Il peccato originale dello scandalo Lusi
Gad Lerner su Repubblica ricorda quando DS e Margherita decisero di fare liste separate per dividersi i rimborsi elettorali (compromettendo la tenuta di Prodi in Senato)
Su Repubblica di oggi Gad Lerner torna sul caso Lusi e ricorda quando nel 2006 i DS e la Margherita decisero di presentare una lista unitaria soltanto alla Camera e non al Senato, compromettendo la tenuta del governo Prodi al Senato.
Ora che lo scandalo dei bilanci-fantasma le ha rese evidenti, sarà bene ricordare le indicibili motivazioni patrimoniali che suggerirono nel 2006 ai dirigenti della Margherita e della Quercia la scelta autolesionistica di presentarsi uniti alla Camera, ma separati al Senato, a costo di disorientare gli elettori e mutilare così la vittoria del centrosinistra: lo fecero per ragioni di cassa. L’unità del nascente Partito democratico, ma soprattutto il progetto di rinnovamento del paese dopo una fallimentare legislatura berlusconiana, furono sacrificati al vil denaro; ritenuto indispensabile alla conservazione di strutture organizzative separate.
Come andò a finire, lo ricordiamo bene: l’astruso marchingegno dei simboli differenziati fra le due schede, determinò com’era prevedibile un calo di voti al Senato, trasformando l’aula di Palazzo Madama in un campo minato per la risicata maggioranza di centrosinistra. Il governo Prodi nasceva già azzoppato e durò solo due anni. Ad approfittare dell’insperato regalo fu Berlusconi che sopravvisse alla probabile fine del suo ciclo politico e nel 2008 ritornò al governo per tre lunghi, inutili anni. Costati assai cari al paese.

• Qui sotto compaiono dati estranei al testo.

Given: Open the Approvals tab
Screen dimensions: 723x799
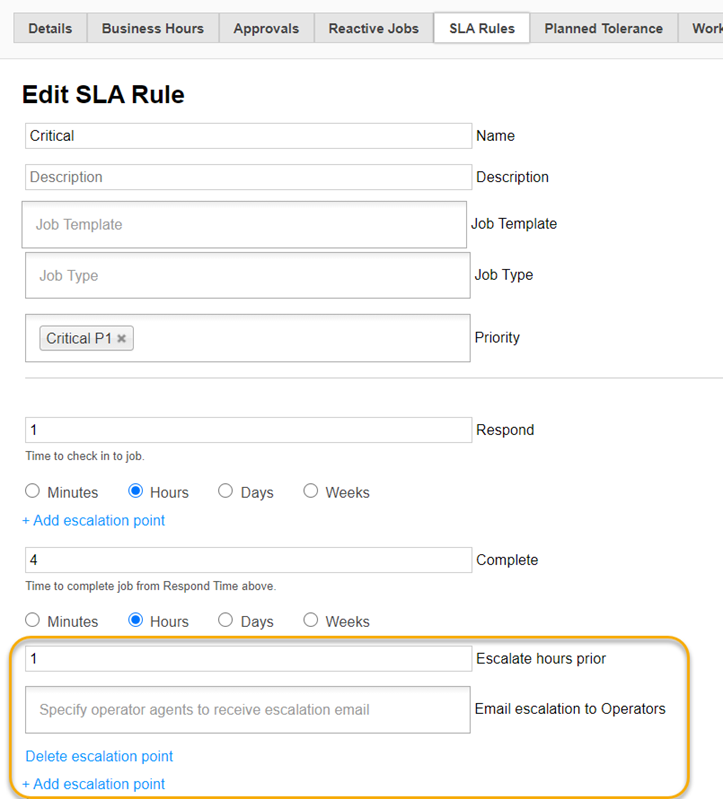Looking at the screenshot, I should [266, 28].
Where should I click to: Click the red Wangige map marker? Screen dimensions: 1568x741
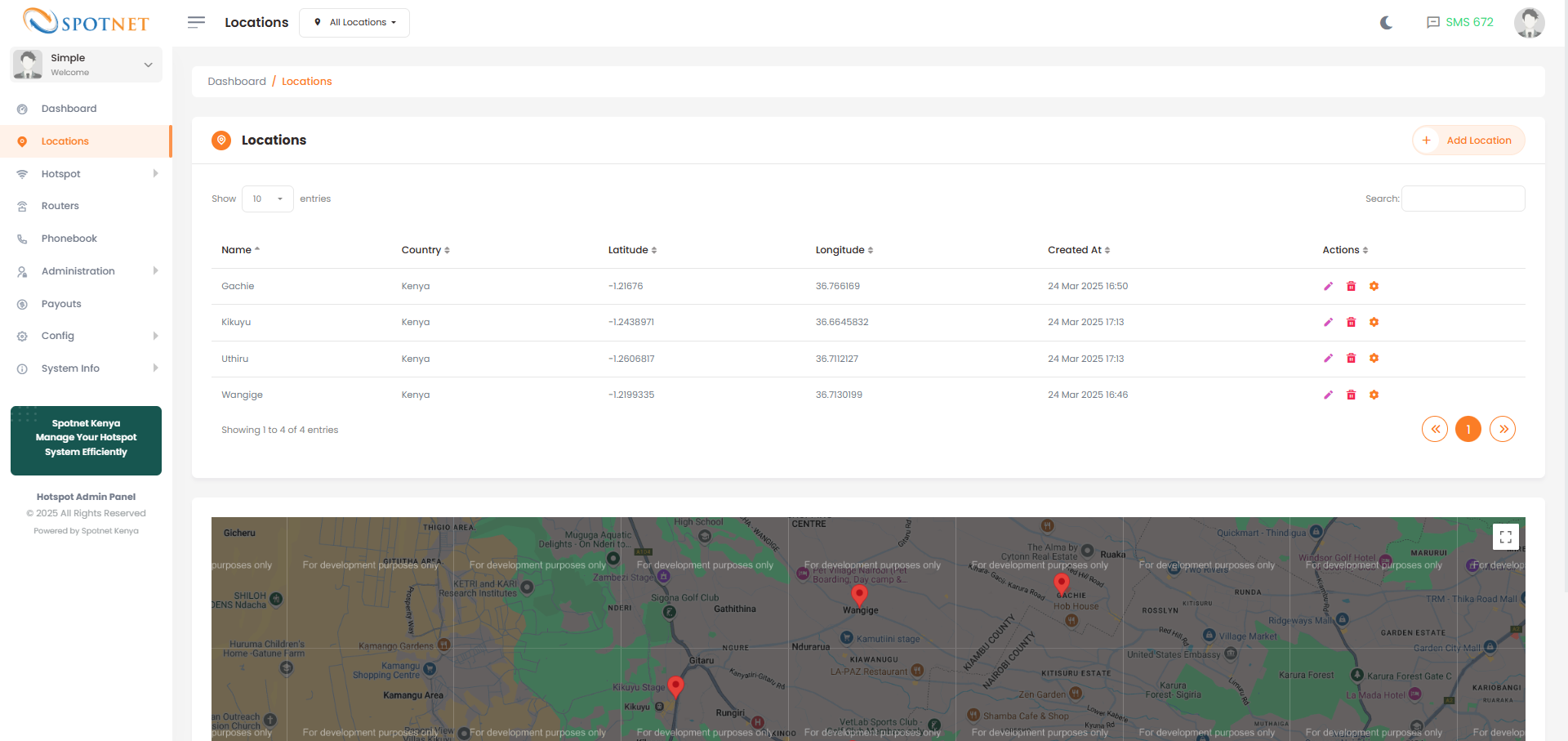pyautogui.click(x=859, y=594)
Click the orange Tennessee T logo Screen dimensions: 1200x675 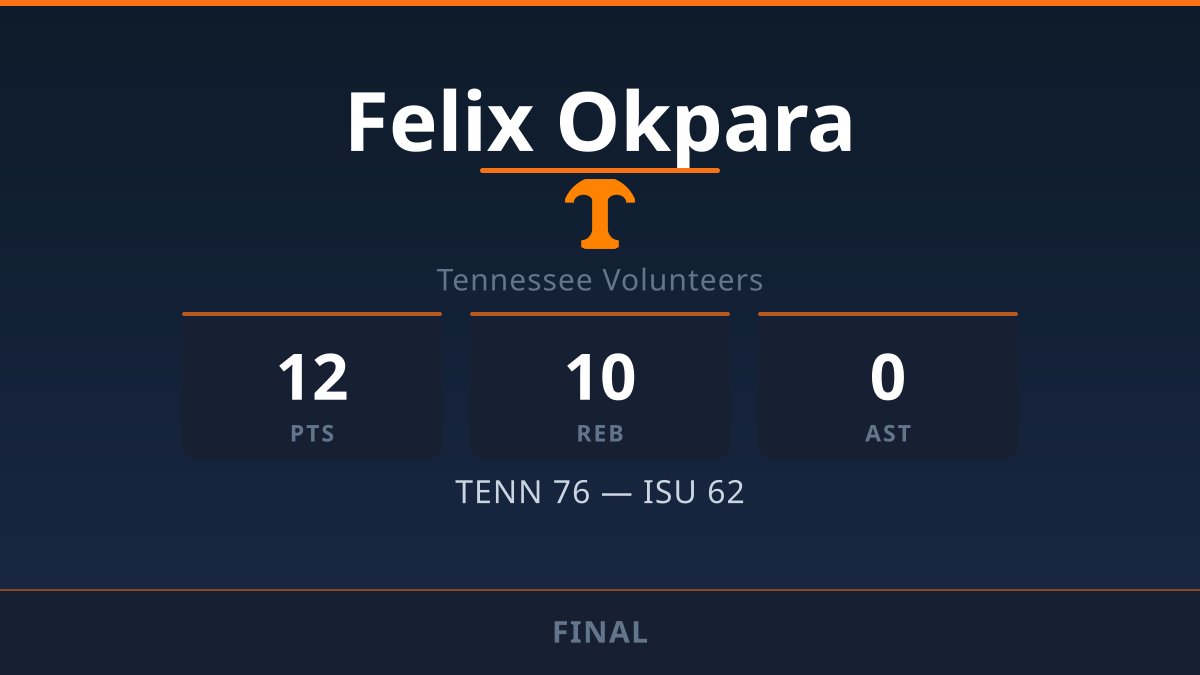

Nessuno seppe spiegarci perché la lista unitaria dell’Ulivo dovesse andar bene alla Camera ma non al Senato, contro ogni logica di marketing elettorale oltre che di linea politica. “Tanto vinciamo lo stesso”, era la miope risposta fornita in privato dai tesorieri Luigi Lusi e Ugo Sposetti a chi gli chiedeva di destinare maggiori risorse alla campagna unitaria. E difatti, l’anno successivo, lo stesso Partito democratico fu concepito (con esiziale ritardo) in regime di “separazione dei beni”: i partiti fondatori venivano “sospesi” e non disciolti, di modo che i rispettivi dirigenti potessero usufruire fino a oggi non di due, ma addirittura di tre bilanci separati.